The required lines are those that contain "Enable"; pull them out of the data and copy them.
═════ Data for this task ═════
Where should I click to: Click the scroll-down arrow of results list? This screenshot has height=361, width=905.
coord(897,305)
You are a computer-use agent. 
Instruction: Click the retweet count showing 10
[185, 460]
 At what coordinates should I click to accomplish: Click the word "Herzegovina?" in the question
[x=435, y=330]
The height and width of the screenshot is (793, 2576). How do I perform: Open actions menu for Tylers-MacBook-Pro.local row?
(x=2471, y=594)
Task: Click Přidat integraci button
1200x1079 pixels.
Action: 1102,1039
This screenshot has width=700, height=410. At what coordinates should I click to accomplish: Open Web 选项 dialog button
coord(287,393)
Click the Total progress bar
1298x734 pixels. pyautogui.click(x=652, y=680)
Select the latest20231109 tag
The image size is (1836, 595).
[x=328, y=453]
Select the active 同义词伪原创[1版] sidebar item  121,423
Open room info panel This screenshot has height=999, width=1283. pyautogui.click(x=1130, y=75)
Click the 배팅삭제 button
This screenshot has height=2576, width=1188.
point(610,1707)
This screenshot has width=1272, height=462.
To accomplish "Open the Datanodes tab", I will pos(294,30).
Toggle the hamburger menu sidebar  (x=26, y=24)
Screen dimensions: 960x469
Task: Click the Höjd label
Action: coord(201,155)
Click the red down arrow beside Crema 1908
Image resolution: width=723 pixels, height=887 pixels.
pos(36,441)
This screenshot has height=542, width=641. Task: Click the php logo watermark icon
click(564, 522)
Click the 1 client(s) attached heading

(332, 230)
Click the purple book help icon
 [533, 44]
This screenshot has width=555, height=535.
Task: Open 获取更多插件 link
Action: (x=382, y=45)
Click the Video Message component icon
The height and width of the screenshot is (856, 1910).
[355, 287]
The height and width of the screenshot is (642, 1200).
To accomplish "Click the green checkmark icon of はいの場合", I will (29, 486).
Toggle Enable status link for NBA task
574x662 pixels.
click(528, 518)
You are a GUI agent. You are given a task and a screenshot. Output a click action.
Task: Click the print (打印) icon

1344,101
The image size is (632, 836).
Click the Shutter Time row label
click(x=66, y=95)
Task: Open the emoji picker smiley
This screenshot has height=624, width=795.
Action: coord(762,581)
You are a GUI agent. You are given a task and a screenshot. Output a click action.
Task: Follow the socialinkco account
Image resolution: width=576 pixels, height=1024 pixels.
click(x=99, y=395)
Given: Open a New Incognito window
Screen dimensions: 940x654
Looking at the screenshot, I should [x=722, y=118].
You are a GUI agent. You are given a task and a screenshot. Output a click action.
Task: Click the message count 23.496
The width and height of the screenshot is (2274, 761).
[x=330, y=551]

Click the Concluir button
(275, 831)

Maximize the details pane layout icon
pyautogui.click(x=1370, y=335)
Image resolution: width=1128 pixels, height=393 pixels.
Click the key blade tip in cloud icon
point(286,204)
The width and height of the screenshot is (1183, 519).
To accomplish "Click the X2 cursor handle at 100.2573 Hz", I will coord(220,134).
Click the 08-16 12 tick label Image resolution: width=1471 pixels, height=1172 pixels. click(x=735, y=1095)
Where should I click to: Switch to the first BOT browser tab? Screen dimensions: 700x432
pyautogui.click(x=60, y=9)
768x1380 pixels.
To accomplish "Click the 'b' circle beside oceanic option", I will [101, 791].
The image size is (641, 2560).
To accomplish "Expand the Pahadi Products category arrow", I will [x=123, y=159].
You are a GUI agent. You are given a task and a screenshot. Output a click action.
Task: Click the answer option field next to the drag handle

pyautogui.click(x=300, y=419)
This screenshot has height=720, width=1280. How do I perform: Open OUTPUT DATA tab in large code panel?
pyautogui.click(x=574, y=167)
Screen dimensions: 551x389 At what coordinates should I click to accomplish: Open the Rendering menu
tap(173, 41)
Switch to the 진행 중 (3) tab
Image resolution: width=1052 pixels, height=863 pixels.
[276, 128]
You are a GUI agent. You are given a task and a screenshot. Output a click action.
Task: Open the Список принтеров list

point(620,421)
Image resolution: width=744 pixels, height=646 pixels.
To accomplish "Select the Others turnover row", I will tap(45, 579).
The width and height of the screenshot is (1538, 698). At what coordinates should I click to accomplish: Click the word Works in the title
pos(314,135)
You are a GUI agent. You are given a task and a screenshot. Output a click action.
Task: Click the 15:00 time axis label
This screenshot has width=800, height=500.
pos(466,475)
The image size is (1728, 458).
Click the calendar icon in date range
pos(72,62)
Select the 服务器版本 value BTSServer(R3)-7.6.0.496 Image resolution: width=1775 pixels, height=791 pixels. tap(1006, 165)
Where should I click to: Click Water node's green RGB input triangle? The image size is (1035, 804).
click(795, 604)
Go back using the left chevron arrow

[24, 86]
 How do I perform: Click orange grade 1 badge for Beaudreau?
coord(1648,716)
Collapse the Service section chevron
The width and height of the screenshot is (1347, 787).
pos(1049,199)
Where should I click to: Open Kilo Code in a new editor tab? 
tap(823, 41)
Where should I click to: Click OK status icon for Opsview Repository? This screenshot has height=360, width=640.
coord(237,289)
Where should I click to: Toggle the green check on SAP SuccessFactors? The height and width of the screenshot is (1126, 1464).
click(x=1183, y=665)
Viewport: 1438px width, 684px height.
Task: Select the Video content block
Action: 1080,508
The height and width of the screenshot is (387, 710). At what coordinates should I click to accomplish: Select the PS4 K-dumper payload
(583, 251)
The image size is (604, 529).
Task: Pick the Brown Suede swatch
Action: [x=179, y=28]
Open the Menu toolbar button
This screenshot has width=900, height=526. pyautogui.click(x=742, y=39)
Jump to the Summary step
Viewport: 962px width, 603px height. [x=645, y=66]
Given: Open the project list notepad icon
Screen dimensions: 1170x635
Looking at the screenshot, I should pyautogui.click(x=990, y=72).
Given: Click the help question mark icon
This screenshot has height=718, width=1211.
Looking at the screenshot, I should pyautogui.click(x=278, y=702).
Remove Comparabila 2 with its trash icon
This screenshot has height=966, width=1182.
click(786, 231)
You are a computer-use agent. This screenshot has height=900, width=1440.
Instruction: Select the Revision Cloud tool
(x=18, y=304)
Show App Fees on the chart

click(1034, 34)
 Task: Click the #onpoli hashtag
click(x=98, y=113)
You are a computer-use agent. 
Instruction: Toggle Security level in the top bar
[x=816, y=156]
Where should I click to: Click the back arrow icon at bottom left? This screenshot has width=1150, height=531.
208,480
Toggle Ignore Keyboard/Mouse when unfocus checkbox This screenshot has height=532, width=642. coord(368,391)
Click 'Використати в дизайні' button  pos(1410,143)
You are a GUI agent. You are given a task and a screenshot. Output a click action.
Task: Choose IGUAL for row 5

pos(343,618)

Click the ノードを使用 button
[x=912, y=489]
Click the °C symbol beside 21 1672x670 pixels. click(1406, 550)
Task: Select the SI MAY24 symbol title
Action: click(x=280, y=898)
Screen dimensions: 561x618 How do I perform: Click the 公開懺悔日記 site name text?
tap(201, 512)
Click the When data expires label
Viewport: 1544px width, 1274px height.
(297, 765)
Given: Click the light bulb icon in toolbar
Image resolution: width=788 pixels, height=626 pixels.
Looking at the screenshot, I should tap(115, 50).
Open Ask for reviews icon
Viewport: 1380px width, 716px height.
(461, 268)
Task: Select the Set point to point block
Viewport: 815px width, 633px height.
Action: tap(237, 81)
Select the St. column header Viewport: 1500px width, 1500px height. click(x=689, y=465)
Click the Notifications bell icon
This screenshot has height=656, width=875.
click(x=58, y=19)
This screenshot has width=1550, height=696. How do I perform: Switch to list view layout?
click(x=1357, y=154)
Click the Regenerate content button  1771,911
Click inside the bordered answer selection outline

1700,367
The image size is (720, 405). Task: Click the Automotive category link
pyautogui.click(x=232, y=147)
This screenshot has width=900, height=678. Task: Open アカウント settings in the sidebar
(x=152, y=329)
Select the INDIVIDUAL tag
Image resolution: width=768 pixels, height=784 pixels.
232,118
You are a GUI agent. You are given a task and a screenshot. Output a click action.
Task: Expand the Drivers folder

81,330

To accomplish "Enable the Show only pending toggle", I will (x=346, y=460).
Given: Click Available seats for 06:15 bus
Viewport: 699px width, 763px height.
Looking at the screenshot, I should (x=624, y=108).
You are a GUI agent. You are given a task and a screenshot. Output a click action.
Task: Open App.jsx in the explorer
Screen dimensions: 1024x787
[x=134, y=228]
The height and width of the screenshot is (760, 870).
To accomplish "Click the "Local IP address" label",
═════
#### [Result]
Toggle Enable status link for NBA task
To accomplish "Enable the Show only pending toggle", I will (x=346, y=460).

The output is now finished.